Windows11 復元ポイント60日制限の注意点
目次
Windows11 復元ポイント60日制限の注意点
パソコンの動作が突然不安定になったり、特定のソフトが動かなくなったりした経験はありませんか?このような時の強い味方が「システムの復元ポイント」です。

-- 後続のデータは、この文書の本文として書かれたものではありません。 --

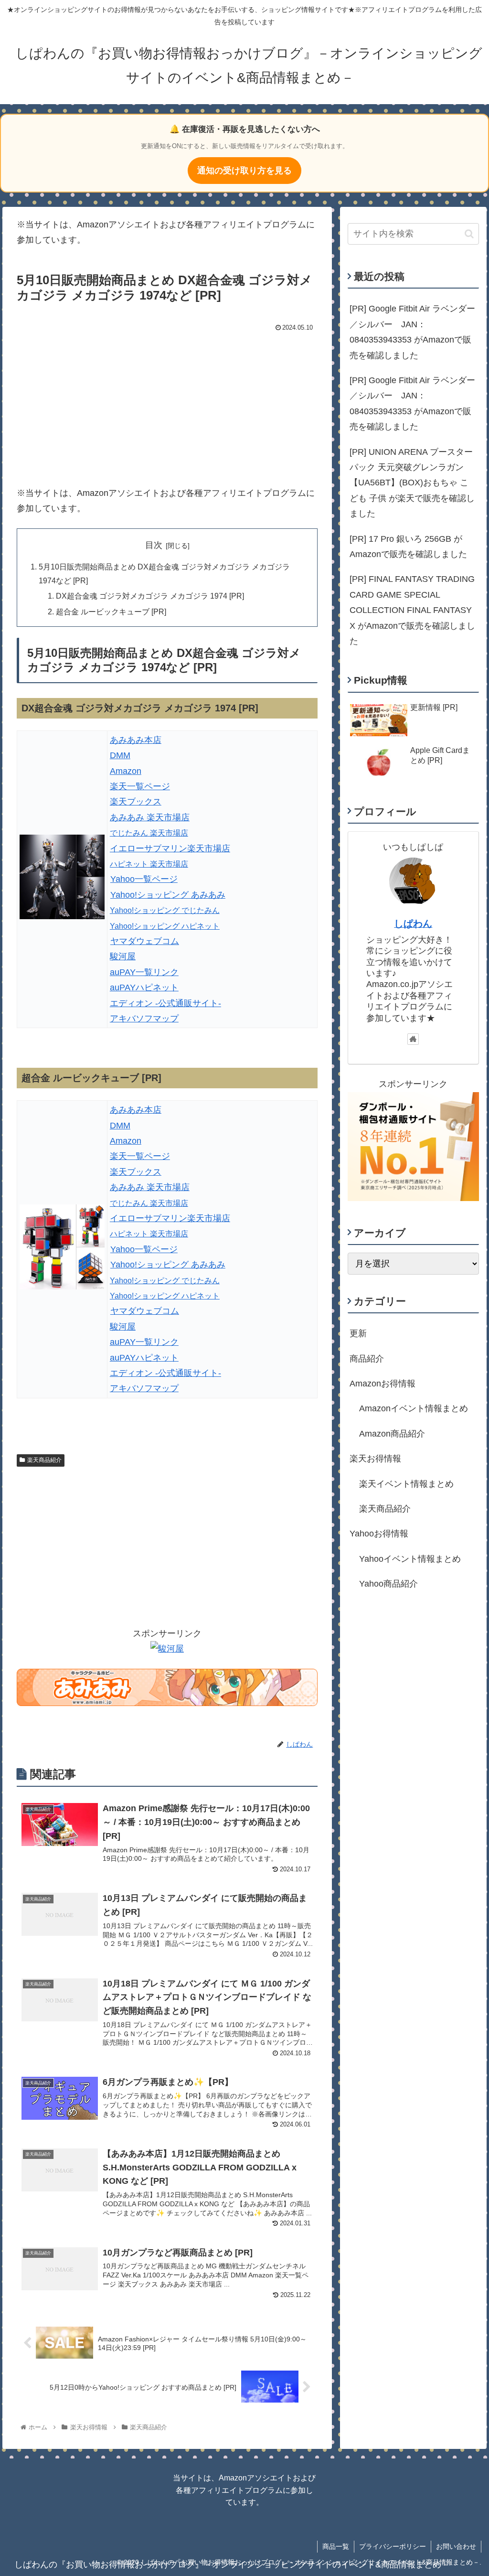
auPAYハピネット (144, 987)
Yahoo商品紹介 (388, 1584)
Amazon (125, 771)
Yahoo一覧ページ (144, 879)
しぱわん (413, 923)
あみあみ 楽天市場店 (150, 817)
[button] (469, 233)
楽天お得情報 (375, 1458)
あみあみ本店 (135, 740)
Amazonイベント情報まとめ (413, 1408)
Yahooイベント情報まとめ (410, 1559)
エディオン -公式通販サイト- (165, 1003)
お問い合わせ (456, 2546)
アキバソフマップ (144, 1018)
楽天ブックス (135, 801)
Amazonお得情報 (382, 1383)
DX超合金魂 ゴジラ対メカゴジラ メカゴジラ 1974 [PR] (150, 595)
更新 (358, 1333)
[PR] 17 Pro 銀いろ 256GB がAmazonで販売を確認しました (408, 546)
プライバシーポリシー (392, 2546)
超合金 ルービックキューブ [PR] (111, 611)
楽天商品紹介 (44, 1460)
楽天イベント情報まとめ (406, 1484)
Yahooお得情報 (379, 1533)
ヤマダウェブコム (144, 941)
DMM (120, 755)
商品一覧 (335, 2546)
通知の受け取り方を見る (244, 170)
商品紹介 (367, 1358)
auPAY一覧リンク (144, 972)
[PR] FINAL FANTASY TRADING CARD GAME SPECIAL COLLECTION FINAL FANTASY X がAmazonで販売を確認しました (412, 610)
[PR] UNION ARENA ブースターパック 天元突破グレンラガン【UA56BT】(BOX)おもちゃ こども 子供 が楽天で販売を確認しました (412, 483)
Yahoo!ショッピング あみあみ (167, 895)
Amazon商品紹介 (392, 1433)
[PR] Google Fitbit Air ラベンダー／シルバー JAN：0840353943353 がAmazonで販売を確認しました (412, 332)
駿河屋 (123, 956)
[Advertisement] (167, 406)
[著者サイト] (413, 1039)
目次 (153, 545)
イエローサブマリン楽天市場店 (170, 848)
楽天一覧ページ (140, 786)
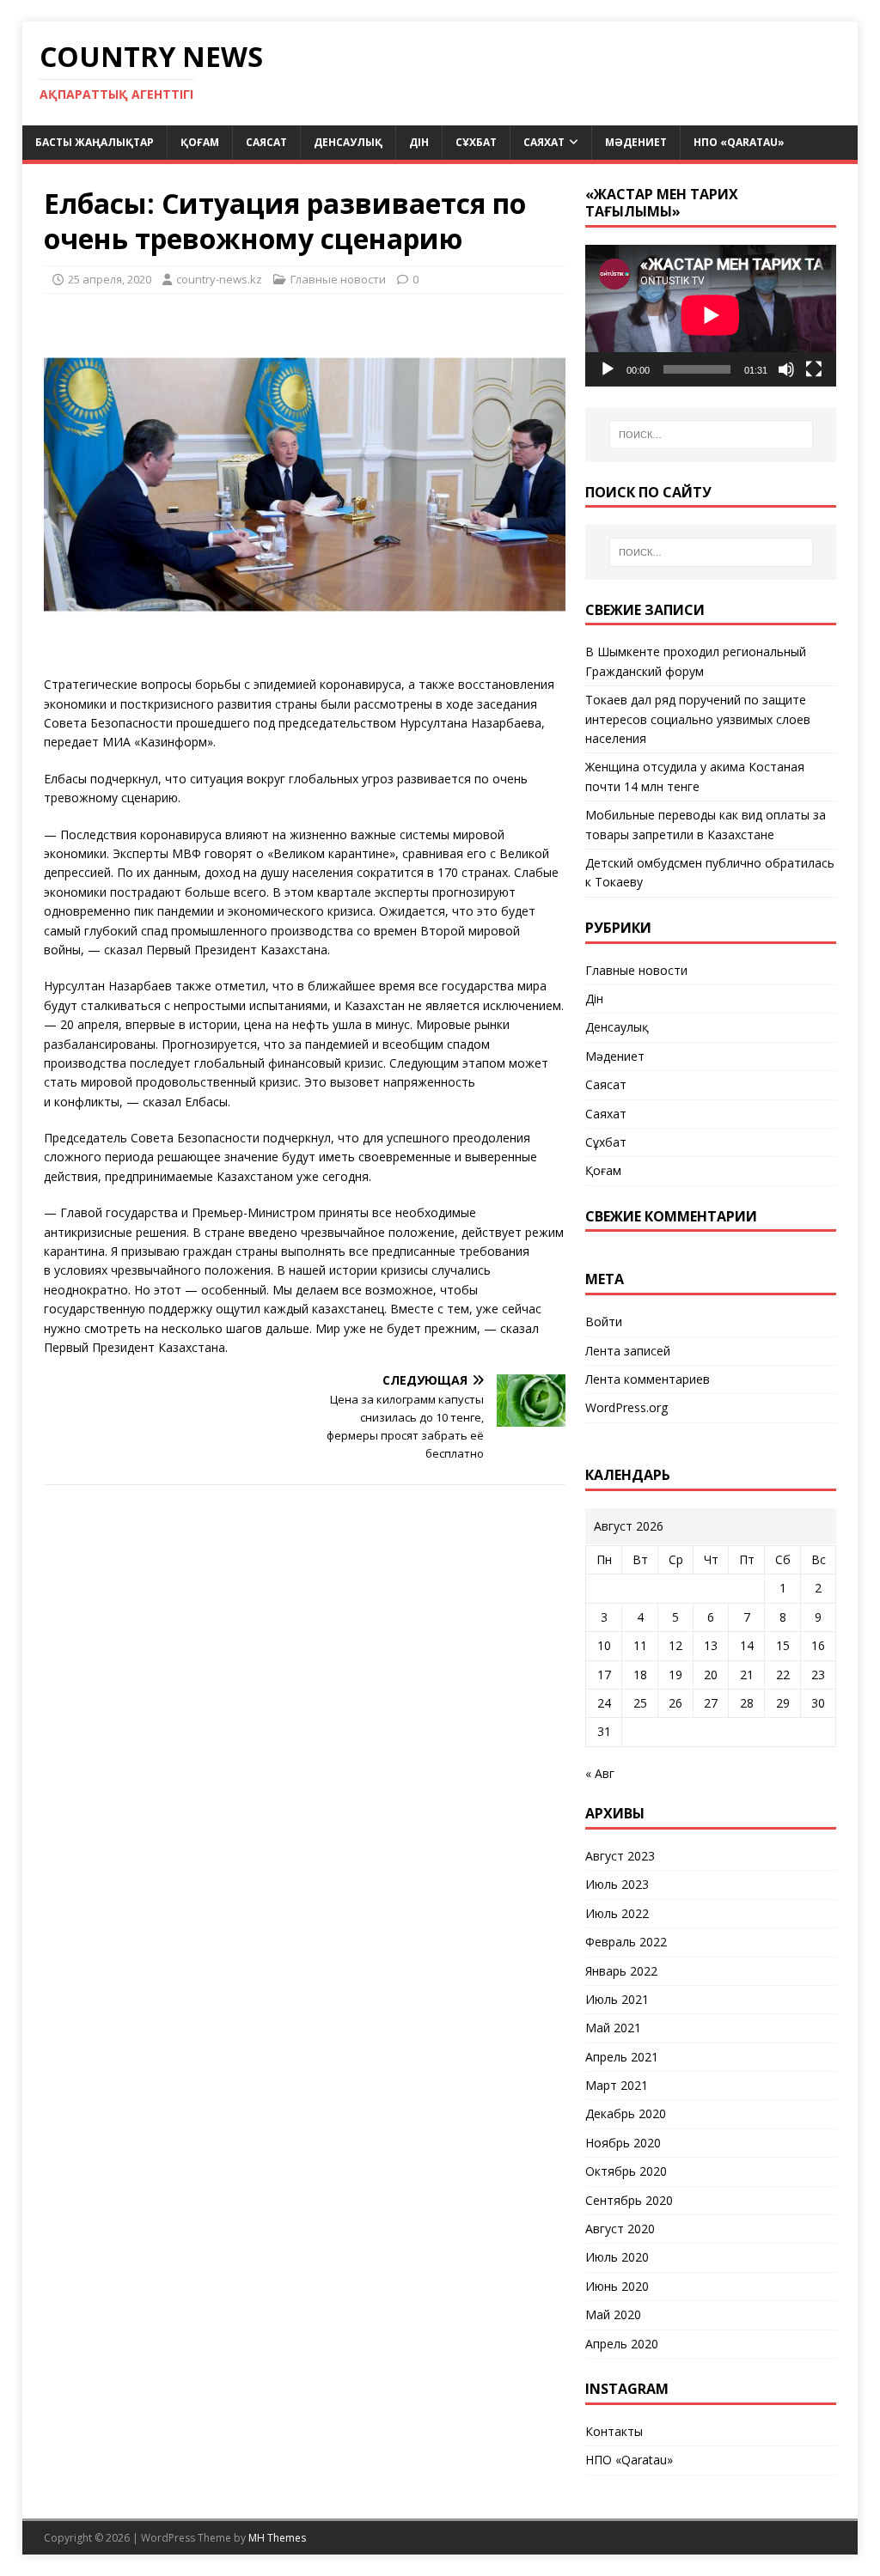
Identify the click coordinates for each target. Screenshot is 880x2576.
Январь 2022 (621, 1971)
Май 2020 (613, 2314)
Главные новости (338, 279)
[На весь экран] (813, 369)
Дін (419, 142)
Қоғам (199, 142)
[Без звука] (786, 369)
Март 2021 (616, 2085)
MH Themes (277, 2537)
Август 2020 (620, 2228)
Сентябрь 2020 (629, 2200)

「システムの復元ポイント」は、Windowsのシステムの保護という機能により作成される、特定時点のシステム状態(レジストリやシステムファイルなど)を記録したタイムカプセルのようなファイル群のことです。
システムの復元ポイントの作成タイミング
システムの復元ポイントは、以下のようなタイミングで自動的に作成されます。
- Windows Updateの適用時
- デバイスドライバー(マウスやプリンターなどの周辺機器を動かすためのソフト)のインストール時
- 特定のアプリケーションのインストール時
システムの復元ポイントは、大きな設定変更をする前にユーザーが手動で作成することもできます。この機能があることで、トラブルが起きても「正常に動いていたあの頃」へシステムを戻すことができます。
システムの復元ポイントの変更点
2025年6月に配信されたセキュリティ更新プログラム「KB5060842」を適用した環境から、この復元ポイントの仕様が変更されています。これまでは、ハードディスクやSSDの空き容量が許す限り、数ヶ月前の古い復元ポイントでも残しておくことができました。しかし、このアップデート以降、復元ポイントの保持期間は「最大60日間」に制限されています。
- 旧仕様:ディスク容量の上限に達するまで、期間の制限なく保持。
- 新仕様:作成から60日が経過した復元ポイントは、容量に関わらず自動で削除。

保持期間「60日」がユーザーに与える影響
この「60日制限」は、一般的な利用では十分に見えますが、特定のケースではリスクとなります。
例えば「3ヶ月前にインストールしたソフトのせいで、最近になってようやく不具合が出始めた」という場合です。以前なら3ヶ月前の状態に戻すことができましたが、現在の仕様では60日より前の復元ポイントは既に消滅しているため、復元機能だけでは解決できなくなります。そのため、以下のような方は注意が必要です。
- PCの設定を頻繁に変更しない方:問題に気づくのが遅れる可能性があるため。
- 特定の専門ソフトを使用している方:アップデートの影響が後からじわじわ出る場合があるため。
PCの安全を守るための新しいバックアップ習慣
現在は、システムの復元だけに頼る運用は見直すべき時期に来ています。60日の壁を越えて大切な環境を守るためには、以下の対策を組み合わせることが推奨されます。
- フルバックアップの作成:外付けHDDなどに、システム全体を丸ごと保存する(システムイメージの作成)
- クラウドストレージの活用:大切なデータはGoogleDriveなどのクラウドへ同期し、システムトラブルと切り離して守る。
- 定期的な動作確認:アップデート後は、主要なソフトが正常に動くか早めにチェックする。

システムの復元はあくまで「直近のトラブルからのクイックな復旧用」と割り切り、長期的な保護は別の手段で行うのが現在のスマートなやり方です。